* _What is needed_
Rewrite these records with every occurrence of "Club" replaced by "Society", keeping everything else the same.

* _Excerpted data_
+++
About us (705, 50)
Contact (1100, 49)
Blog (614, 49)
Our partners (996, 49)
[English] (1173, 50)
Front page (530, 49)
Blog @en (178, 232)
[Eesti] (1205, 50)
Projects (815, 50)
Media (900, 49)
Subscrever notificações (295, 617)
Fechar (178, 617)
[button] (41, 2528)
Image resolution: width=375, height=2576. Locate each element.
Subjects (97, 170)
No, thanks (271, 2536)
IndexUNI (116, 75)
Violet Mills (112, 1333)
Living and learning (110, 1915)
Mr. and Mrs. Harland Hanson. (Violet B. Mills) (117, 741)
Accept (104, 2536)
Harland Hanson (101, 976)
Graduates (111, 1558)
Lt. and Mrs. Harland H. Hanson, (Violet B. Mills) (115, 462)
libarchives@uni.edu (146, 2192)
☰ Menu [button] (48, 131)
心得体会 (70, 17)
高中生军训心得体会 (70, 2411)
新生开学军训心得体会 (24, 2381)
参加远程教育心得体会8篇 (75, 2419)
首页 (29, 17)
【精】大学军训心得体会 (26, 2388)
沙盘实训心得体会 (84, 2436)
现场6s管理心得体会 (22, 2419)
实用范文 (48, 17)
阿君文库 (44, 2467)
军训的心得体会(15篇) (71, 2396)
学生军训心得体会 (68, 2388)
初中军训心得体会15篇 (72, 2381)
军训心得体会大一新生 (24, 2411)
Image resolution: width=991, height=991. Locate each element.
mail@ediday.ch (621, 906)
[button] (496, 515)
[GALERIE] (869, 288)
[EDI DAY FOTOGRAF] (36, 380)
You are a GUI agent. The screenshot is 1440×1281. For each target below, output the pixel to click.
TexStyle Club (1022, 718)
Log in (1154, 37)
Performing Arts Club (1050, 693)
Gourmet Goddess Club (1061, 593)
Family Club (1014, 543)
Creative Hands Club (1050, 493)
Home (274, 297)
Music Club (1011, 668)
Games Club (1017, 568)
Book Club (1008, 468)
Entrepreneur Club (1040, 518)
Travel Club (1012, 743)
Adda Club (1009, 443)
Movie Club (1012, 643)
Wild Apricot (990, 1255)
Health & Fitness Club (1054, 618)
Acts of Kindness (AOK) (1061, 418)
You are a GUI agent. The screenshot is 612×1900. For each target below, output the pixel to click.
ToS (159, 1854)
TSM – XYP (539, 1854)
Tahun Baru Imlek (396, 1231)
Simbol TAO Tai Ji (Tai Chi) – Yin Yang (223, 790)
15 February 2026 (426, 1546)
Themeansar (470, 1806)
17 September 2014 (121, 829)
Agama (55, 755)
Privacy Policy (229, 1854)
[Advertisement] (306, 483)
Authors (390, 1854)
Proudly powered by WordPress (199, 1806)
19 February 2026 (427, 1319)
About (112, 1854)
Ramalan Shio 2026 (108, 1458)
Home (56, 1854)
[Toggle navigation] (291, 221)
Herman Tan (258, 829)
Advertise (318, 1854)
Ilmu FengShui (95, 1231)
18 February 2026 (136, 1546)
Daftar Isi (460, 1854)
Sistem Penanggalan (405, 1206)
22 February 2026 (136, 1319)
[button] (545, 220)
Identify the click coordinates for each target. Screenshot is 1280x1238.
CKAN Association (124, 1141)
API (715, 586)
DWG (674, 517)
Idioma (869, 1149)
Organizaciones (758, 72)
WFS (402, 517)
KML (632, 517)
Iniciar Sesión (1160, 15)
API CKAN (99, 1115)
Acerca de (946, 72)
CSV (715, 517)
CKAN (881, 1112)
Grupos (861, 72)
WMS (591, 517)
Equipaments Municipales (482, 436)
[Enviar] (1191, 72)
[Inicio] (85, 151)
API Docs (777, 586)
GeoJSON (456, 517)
+++
* _Task solution_
About us (705, 50)
Contact (1100, 49)
Blog (614, 49)
Our partners (996, 49)
[English] (1173, 50)
Front page (530, 49)
Blog @en (178, 232)
[Eesti] (1205, 50)
Projects (815, 50)
Media (900, 49)
Subscrever notificações (295, 617)
Fechar (178, 617)
[button] (41, 2528)
Image resolution: width=375, height=2576. Locate each element.
Subjects (97, 170)
No, thanks (271, 2536)
IndexUNI (116, 75)
Violet Mills (112, 1333)
Living and learning (110, 1915)
Mr. and Mrs. Harland Hanson. (Violet B. Mills) (117, 741)
Accept (104, 2536)
Harland Hanson (101, 976)
Graduates (111, 1558)
Lt. and Mrs. Harland H. Hanson, (Violet B. Mills) (115, 462)
libarchives@uni.edu (146, 2192)
☰ Menu [button] (48, 131)
心得体会 (70, 17)
高中生军训心得体会 (70, 2411)
新生开学军训心得体会 (24, 2381)
参加远程教育心得体会8篇 (75, 2419)
首页 (29, 17)
【精】大学军训心得体会 (26, 2388)
沙盘实训心得体会 (84, 2436)
现场6s管理心得体会 (22, 2419)
实用范文 (48, 17)
阿君文库 (44, 2467)
军训的心得体会(15篇) (71, 2396)
学生军训心得体会 (68, 2388)
初中军训心得体会15篇 (72, 2381)
军训心得体会大一新生 (24, 2411)
Image resolution: width=991, height=991. Locate each element.
mail@ediday.ch (621, 906)
[button] (496, 515)
[GALERIE] (869, 288)
[EDI DAY FOTOGRAF] (36, 380)
You are a GUI agent. The screenshot is 1440×1281. For each target below, output the pixel to click.
TexStyle Society (1022, 718)
Log in (1154, 37)
Performing Arts Society (1050, 693)
Gourmet Goddess Society (1061, 593)
Family Society (1014, 543)
Creative Hands Society (1050, 493)
Home (274, 297)
Music Society (1011, 668)
Games Society (1017, 568)
Book Society (1008, 468)
Entrepreneur Society (1040, 518)
Travel Society (1012, 743)
Adda Society (1009, 443)
Movie Society (1012, 643)
Wild Apricot (990, 1255)
Health & Fitness Society (1054, 618)
Acts of Kindness (AOK) (1061, 418)
You are a GUI agent. The screenshot is 612×1900. For each target below, output the pixel to click.
ToS (159, 1854)
TSM – XYP (539, 1854)
Tahun Baru Imlek (396, 1231)
Simbol TAO Tai Ji (Tai Chi) – Yin Yang (223, 790)
15 February 2026 (426, 1546)
Themeansar (470, 1806)
17 September 2014 (121, 829)
Agama (55, 755)
Privacy Policy (229, 1854)
[Advertisement] (306, 483)
Authors (390, 1854)
Proudly powered by WordPress (199, 1806)
19 February 2026 (427, 1319)
About (112, 1854)
Ramalan Shio 2026 (108, 1458)
Home (56, 1854)
[Toggle navigation] (291, 221)
Herman Tan (258, 829)
Advertise (318, 1854)
Ilmu FengShui (95, 1231)
18 February 2026 (136, 1546)
Daftar Isi (460, 1854)
Sistem Penanggalan (405, 1206)
22 February 2026 (136, 1319)
[button] (545, 220)
Identify the click coordinates for each target. Screenshot is 1280x1238.
CKAN Association (124, 1141)
API (715, 586)
DWG (674, 517)
Idioma (869, 1149)
Organizaciones (758, 72)
WFS (402, 517)
KML (632, 517)
Iniciar Sesión (1160, 15)
API CKAN (99, 1115)
Acerca de (946, 72)
CSV (715, 517)
CKAN (881, 1112)
Grupos (861, 72)
WMS (591, 517)
Equipaments Municipales (482, 436)
[Enviar] (1191, 72)
[Inicio] (85, 151)
API Docs (777, 586)
GeoJSON (456, 517)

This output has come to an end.